Salah satu faktor utama penurunan performa Aston Villa yaitu tekanan aturan finansial. Klub harus mematuhi Profit and Sustainability Rules (PSR) serta UEFA Squad Cost Ratio, yang membatasi pengeluaran gaji di angka 70 persen dari pendapatan. Pada 2024/2025, rasio gaji Villa bahkan mencapai 91 persen dari pendapatan, sehingga mereka menerima denda 9,5 juta pound sterling (Rp213,7 miliar). Kondisi ini memaksa manajemen melepas pemain penting, seperti Jacob Ramsey kepada Newcastle United dengan nilai awal 39 juta pound sterling (Rp878 miliar), serta mengembalikan Marcus Rashford dan Marco Asensio yang berstatus pinjaman.

Selain kehilangan amunisi utama, Villa juga mengalami guncangan internal dengan perginya Ramon Rodriguez Verdejo, atau yang lebih dikenal Monchi, President of Football Operations Aston Villa, yang menjadi tangan kanan Unai Emery. Monchi berperan besar dalam membentuk strategi transfer dan keberhasilan merekrut pemain seperti Rashford musim sebelumnya. Kepergiannya menimbulkan kekosongan dalam pengambilan keputusan penting serta menciptakan ketidakpastian arah kebijakan rekrutmen.
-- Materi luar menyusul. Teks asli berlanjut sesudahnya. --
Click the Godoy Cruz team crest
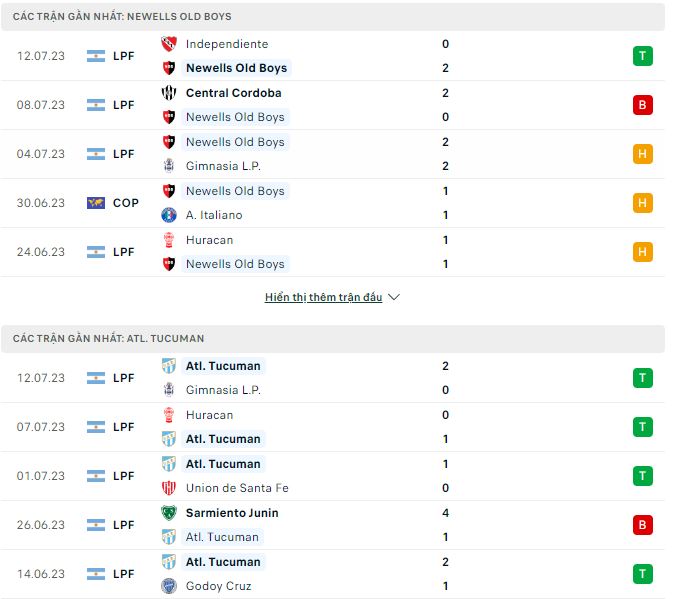The width and height of the screenshot is (673, 599). click(168, 586)
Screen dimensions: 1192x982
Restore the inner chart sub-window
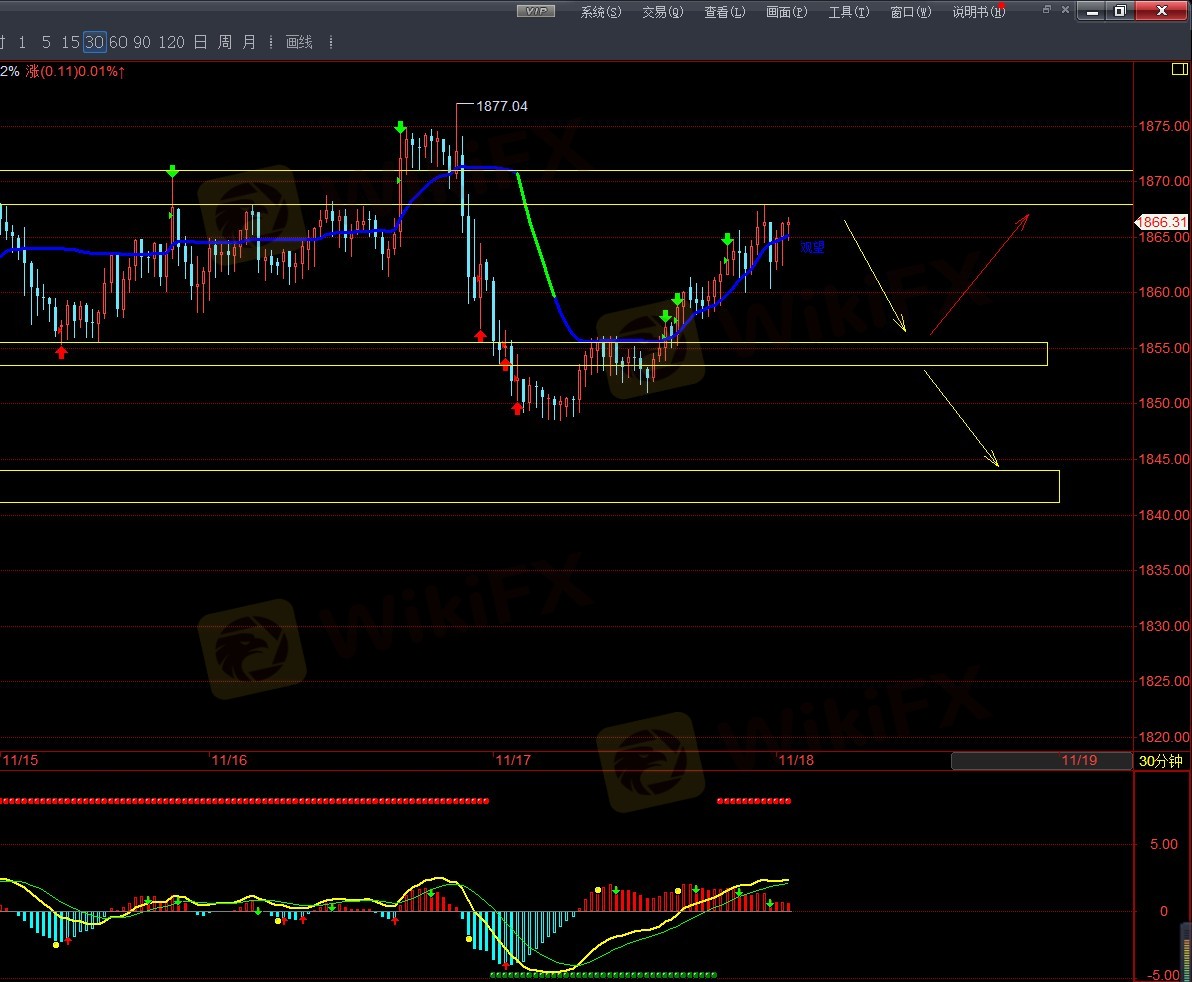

Rata-rata usia skuad Aston Villa kini 28,5 tahun, tertua di Premier League. Kondisi tersebut membuat intensitas permainan menurun dan variasi taktik terbatas. Situasi ini juga menyulitkan tim untuk beradaptasi dengan tren strategi modern yang semakin cepat dan dinamis.

Emery sendiri mengakui, identitas timnya telah hilang. Ia bahkan tak segan menyebut para pemainnya terlalu malas dan tidak lagi menunjukkan soliditas serta determinasi yang pernah membuat Villa disegani. Identitas permainan yang dulu agresif kini tergantikan dengan performa lamban, kaku, dan jauh dari ekspektasi.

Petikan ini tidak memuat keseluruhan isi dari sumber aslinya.